Anxiety And Depression

Anxiety and depression are common mental illnesses that affect millions of people every year. They are two of the most common diseases that affect the young and old alike. They are not gender specific and the victims are from all types of social statuses, geographical locations, and cultures. Separately these diseases are problematic enough, but together they can virtually incapacitate their victims.

Anxiety and Depression Symptoms

intersection of anxiety and depression

Anxiety and Depression Symptoms Separately

Do you worry a lot?
Feel anxious, or nervous?
Are you unable to control your anxiety?
Do you feel wound up, tense, restless?
Are your muscles achy and sore?
Are you irritable?
Is your sleep disturbed?
Has worrying affected your life?
Is it difficult to relax, calm down, or cope?

Those who suffer from “Anxiety” are beset with a vast array of symptoms and problems. Anxiousness is the most common burden, causing difficulty in breathing, rapid heart rates, fear and feelings of impending doom, lightheadedness, headaches, and a host of other discomforts.

Individuals who are diagnosed with this condition share a few common traits such as those mentioned above, however, no two people are the same when it pertains to the severity of their symptoms or with the triggers that cause the attacks. Consequently, those afflicted are usually always nervous, worry over every little detail, and have trouble sleeping.

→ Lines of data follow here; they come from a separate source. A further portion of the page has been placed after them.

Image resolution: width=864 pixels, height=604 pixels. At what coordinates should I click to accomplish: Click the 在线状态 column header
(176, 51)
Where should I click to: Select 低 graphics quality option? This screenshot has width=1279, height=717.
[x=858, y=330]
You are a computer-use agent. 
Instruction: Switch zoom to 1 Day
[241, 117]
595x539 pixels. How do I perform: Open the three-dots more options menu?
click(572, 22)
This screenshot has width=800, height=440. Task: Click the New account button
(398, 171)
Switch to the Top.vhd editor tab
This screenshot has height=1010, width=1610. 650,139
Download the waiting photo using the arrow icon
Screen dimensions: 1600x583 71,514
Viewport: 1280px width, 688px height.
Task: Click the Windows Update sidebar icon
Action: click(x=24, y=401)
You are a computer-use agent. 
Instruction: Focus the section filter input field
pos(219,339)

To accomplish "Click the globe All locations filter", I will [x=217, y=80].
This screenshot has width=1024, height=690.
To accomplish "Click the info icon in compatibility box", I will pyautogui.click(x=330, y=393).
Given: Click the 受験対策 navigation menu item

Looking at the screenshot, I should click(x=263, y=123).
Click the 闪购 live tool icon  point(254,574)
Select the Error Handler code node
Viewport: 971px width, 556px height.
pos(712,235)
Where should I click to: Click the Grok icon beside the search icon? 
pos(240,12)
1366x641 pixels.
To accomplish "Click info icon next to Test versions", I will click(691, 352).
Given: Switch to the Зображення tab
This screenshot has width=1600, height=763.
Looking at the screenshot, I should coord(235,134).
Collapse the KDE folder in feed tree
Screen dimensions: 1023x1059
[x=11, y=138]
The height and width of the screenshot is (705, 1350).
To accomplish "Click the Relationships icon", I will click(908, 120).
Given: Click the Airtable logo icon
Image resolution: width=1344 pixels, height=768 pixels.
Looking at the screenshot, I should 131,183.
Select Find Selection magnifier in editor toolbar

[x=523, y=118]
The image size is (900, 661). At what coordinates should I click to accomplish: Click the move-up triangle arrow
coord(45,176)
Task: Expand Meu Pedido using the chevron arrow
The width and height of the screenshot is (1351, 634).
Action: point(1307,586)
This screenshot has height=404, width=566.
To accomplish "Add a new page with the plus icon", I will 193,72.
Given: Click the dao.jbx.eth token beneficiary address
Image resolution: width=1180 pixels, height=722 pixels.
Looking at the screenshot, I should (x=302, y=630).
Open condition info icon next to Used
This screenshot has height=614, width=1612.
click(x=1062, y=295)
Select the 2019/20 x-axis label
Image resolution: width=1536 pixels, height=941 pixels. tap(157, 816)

  Read more here about → Anxiety Disorder Symptoms

Do you feel sad a lot of the time?
Are you grumpier than you used to be?
Do you feel hopeless, helpless, empty?
Do you have trouble sleeping?
Are you tired all the time?
Do you feel worthless or guilty?
Have you gained or lost weight?
Is it hard to concentrate?
Have you lost interest in fun activities?

Those who suffer from “Depression” are usually more lethargic, and not able to get enough energy or motivation to do even the simplest task or chore. Their thoughts are consumed with feelings of failure and disinterest. Nothing seems to spark any concern for life, family, or even entertainment when the inflicted is suffering from it.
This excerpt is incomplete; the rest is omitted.